Nel momento in cui guardò all’interno di quel punto nero, che nel frattempo aveva cominciato ad aumentare considerevolmente di dimensioni, di colpo aveva smesso di sentire.
Era come se le sue ferite fossero state guarite tutte in una volta.
Non si era mai sentita così bene.
 
Allungò una mano per raggiungere quell’area scura, per immergersi completamente, quando una voce fuori campo risuonò nell’aria.
 
“Mi dispiace. Mi dispiace così tanto…” diceva.
 
Elise si bloccò, il braccio a mezz’aria, cercando di dare un significato a quello che aveva appena sentito, rendendosi poi conto che quell’attimo di esitazione l’aveva fatta allontanare da quella macchia scura portandola di nuovo a sentire la sofferenza provocata dalle sue ferite.

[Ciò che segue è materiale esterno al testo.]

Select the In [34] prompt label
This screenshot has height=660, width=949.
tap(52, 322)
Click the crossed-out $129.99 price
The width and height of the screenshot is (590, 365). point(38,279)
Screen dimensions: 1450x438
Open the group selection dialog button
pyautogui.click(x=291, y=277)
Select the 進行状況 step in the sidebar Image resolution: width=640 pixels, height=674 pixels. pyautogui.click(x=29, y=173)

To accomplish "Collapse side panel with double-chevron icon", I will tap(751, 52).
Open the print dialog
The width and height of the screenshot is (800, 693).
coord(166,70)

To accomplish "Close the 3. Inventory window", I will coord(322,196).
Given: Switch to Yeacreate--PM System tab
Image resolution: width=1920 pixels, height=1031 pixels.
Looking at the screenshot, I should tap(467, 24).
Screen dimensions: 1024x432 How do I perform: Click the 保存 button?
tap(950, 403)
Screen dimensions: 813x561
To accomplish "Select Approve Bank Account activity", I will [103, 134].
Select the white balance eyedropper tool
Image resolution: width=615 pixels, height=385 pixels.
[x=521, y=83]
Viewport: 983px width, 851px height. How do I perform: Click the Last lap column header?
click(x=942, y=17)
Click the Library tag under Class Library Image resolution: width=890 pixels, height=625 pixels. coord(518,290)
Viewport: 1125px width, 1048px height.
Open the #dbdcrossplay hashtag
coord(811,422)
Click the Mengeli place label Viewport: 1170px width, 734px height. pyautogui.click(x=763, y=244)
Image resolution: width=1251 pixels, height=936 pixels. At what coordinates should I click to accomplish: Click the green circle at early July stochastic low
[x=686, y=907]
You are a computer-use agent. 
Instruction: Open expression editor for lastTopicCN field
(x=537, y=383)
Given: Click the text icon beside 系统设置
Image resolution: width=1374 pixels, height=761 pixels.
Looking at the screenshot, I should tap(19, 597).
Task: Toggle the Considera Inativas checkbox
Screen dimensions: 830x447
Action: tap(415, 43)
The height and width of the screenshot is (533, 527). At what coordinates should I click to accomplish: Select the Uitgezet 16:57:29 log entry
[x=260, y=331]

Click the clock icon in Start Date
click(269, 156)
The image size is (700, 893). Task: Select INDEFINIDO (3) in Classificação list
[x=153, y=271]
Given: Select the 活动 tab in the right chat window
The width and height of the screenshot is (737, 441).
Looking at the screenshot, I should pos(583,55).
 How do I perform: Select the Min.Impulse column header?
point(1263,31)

Al diavolo la voce, lei voleva solo smettere di provare tutto quel dolore.
 
Eppure…
 
“Perdonami…” risuonò un’ultima volta nell’ambiente circostante e a quella parola qualcosa scattò nella sua mente: i suoi genitori, Julia, il Medimago Robbins, i Potter, Dan, Hermione… James…
Quella era la voce di James e lei non avrebbe sopportato di sentirla una volta di più, non se appariva così addolorata e quasi priva di speranza.
Era sicura che qualsiasi cosa fosse successa per far parlare il ragazzo a quel modo dovesse essere stata colpa sua, e quindi suo era il compito di fargli cambiare tono.
 
La macchia di buio era ormai ben lontana da lei, non avrebbe più potuto raggiungerla.
Era riuscita a resistere al richiamo di quel buio, per quanto allettante fosse sembrata la prospettiva di sprofondarci all’interno, ed era estremamente soddisfatta di se stessa.
 
Con quella consapevolezza chiuse gli occhi continuando a lasciarsi trasportare d’ovunque quella luce abbagliante avrebbe deciso di portarla: lasciarsi andare non era mai stato così piacevole, piacevole quanto un bacio a fior di labbra.
 
 
 
***
 
 
 
Rimasto solo nella stanza James smise di trattenere le lacrime lasciandole libere di scendere lungo le guance.
Probabilmente non piangeva così da quando aveva dieci anni.
Eppure vedere Elise distesa su quel letto l’aveva distrutto.
 
Erano alla fine riusciti a guarire completamente tutte le ferite, tranne quella alla spalla che aveva continuato a sanguinare imperterrita.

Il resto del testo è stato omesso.